Saturday 27 April 2013

Plan B, part 2, phase 2

Connections between "rogue" rooms work now, in the simple form without any complex routes for corridors. Some room types prefer to have a centered doorway and it also works, but with the assumption that rooms always start from the edge of the room space. Also, there is a need for a new type of space searching routines which understands different room shapes (the current one checks a rectangular area).

Now I can move to the next phase which is generating other stuff in the level beside the important theme rooms. I have not tried it yet, but I think it's going to be interesting. The manual generation process will hopefully make it easier to control the generation, but I have a feeling that I need to change something. The good thing is that I have sanded the parts of the generation to such a perfection that there is hardly anything left to do but connect the dots.

I also realized that I can change the way small "auxiliary" rooms are connected to other parts of the dungeon. There can be different rules to produce complex houses with room types logically connected to each other. Let's say a shop can have a small storeroom and also a bedroom where the shopkeeper is staying. The storeroom can be connected to the bedroom as well so if you sneak into the storeroom you need to go past the sleeping shopkeeper.

Friday 19 April 2013

Room refactoring

Yesterday was a bit depressed, because I have to refactor rooms - again. How long it's going to take to get this right? The plan requires a new kind of connection scheme for rooms which are generated "rogue" without corridor nodes. Of course I started to think all sorts of ways to connect rooms - with other rooms, caverns or whatever. I'm thinking too much.
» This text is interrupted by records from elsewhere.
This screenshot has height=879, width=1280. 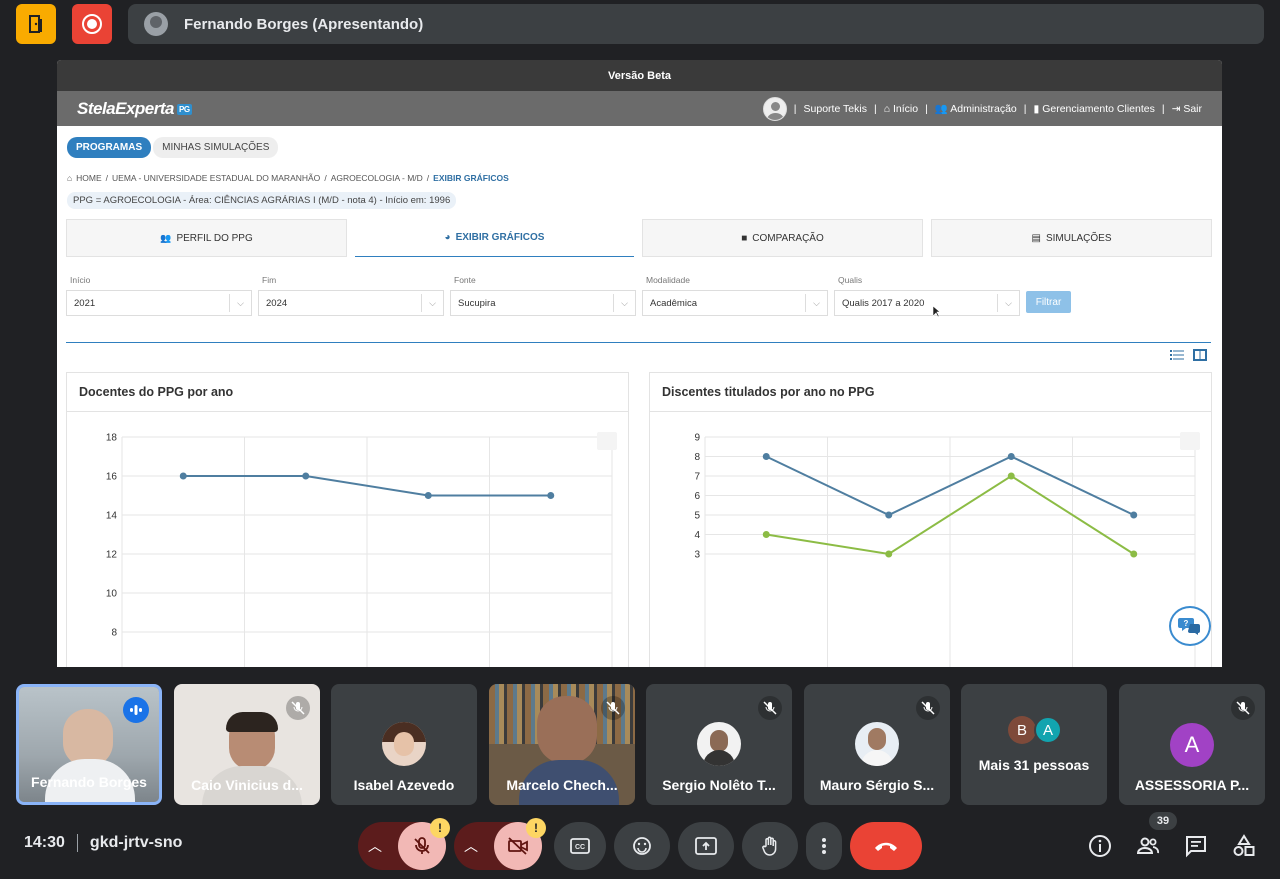 I want to click on present-screen-icon, so click(x=706, y=846).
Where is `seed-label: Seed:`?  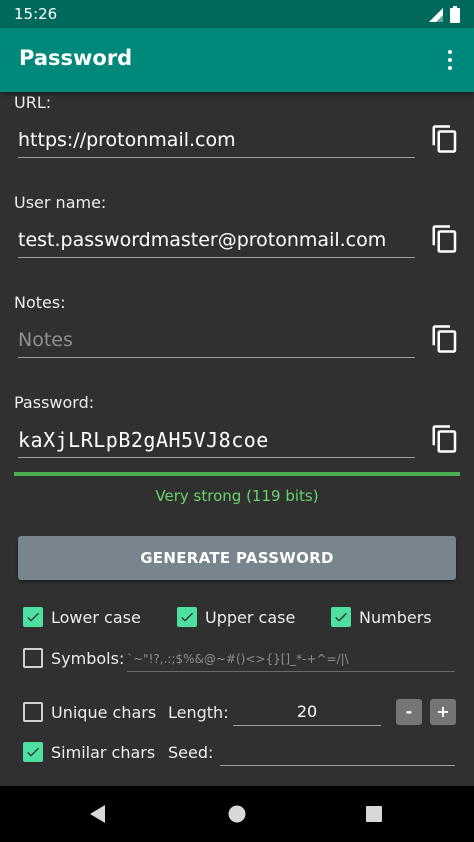 seed-label: Seed: is located at coordinates (191, 752).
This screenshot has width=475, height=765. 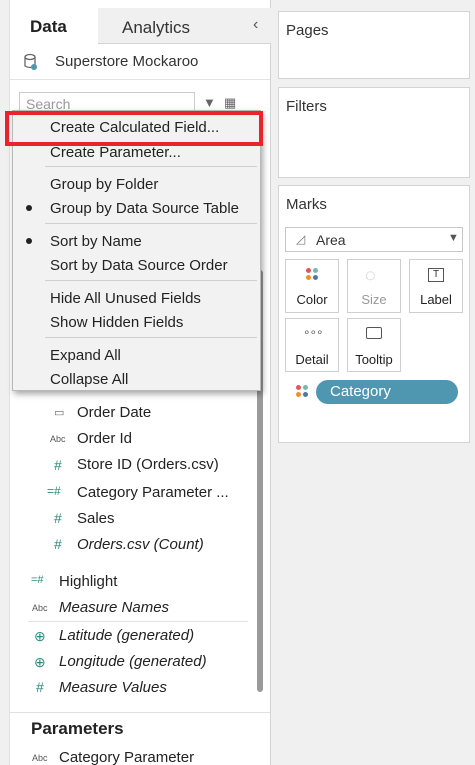 What do you see at coordinates (140, 712) in the screenshot?
I see `section-divider` at bounding box center [140, 712].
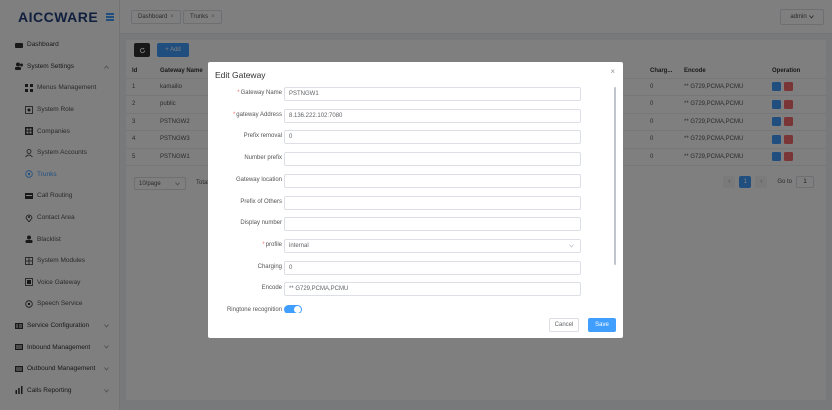 This screenshot has width=832, height=410. What do you see at coordinates (270, 266) in the screenshot?
I see `field-label: Charging` at bounding box center [270, 266].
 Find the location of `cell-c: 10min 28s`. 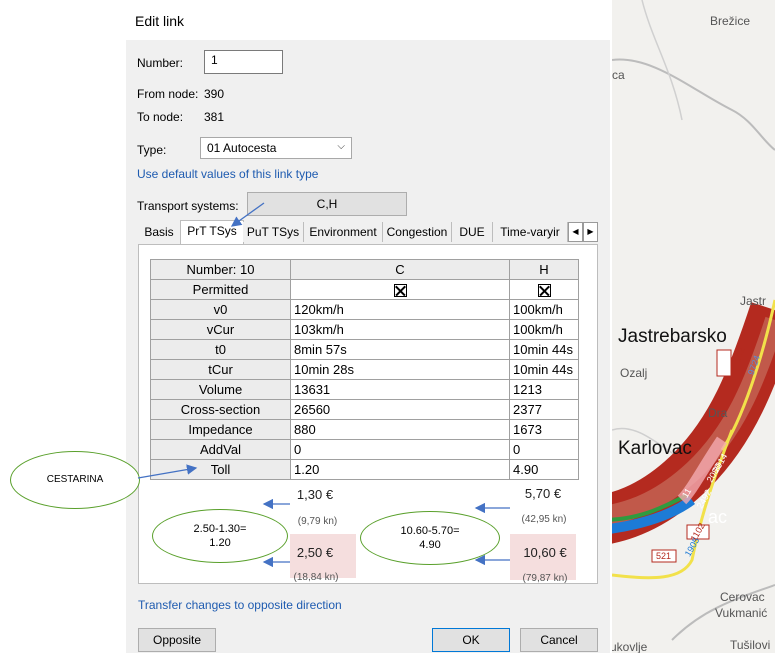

Today it seems to be easier to start with simple tasks. First, rooms need more detailed connection data which means they know exactly where they are connected and how. The second task is creating manual connection routine between rooms and checking out existing connections. After that it starts to get complicated, but I can only test it to see how everything else works with rooms.

It may be not that difficult as it seems, because I have created a lot of routines and most of the refactoring is using those routines slightly different way.

Thursday 11 April 2013

Planning on paper

Planning on paper works really well. Yes, even when you plan random generated levels. It's easier to think what types of rooms or other features you need in that level theme.

Of course I ran into problems when a new shape for specific type of room was needed. The way walls are created works only for rectangle shapes and it's possibly difficult to fix so I'm doing it the easy way with blueprint tech developed for Teemu.

I also came to a conclusion that it's simply impossible to create all level themes with a single routine and data input. It's not that bad, I just need to write routines for each level theme using tools that already exist. That way I can do all types of funny stuff to create special themes. The order of creation plays an important role here, because changing the order makes funny level themes possible.

Another big thing is also the amount of randomness in some level themes. I was thinking that a long time and wondering how I could make level themes random enough. It's not the issue really. I could make endless number of variations or then I could start to finish level themes and make them less random. If it's creating too static themes I'm changing the game from a roguelike to RPG with save/load game and removing permadeath.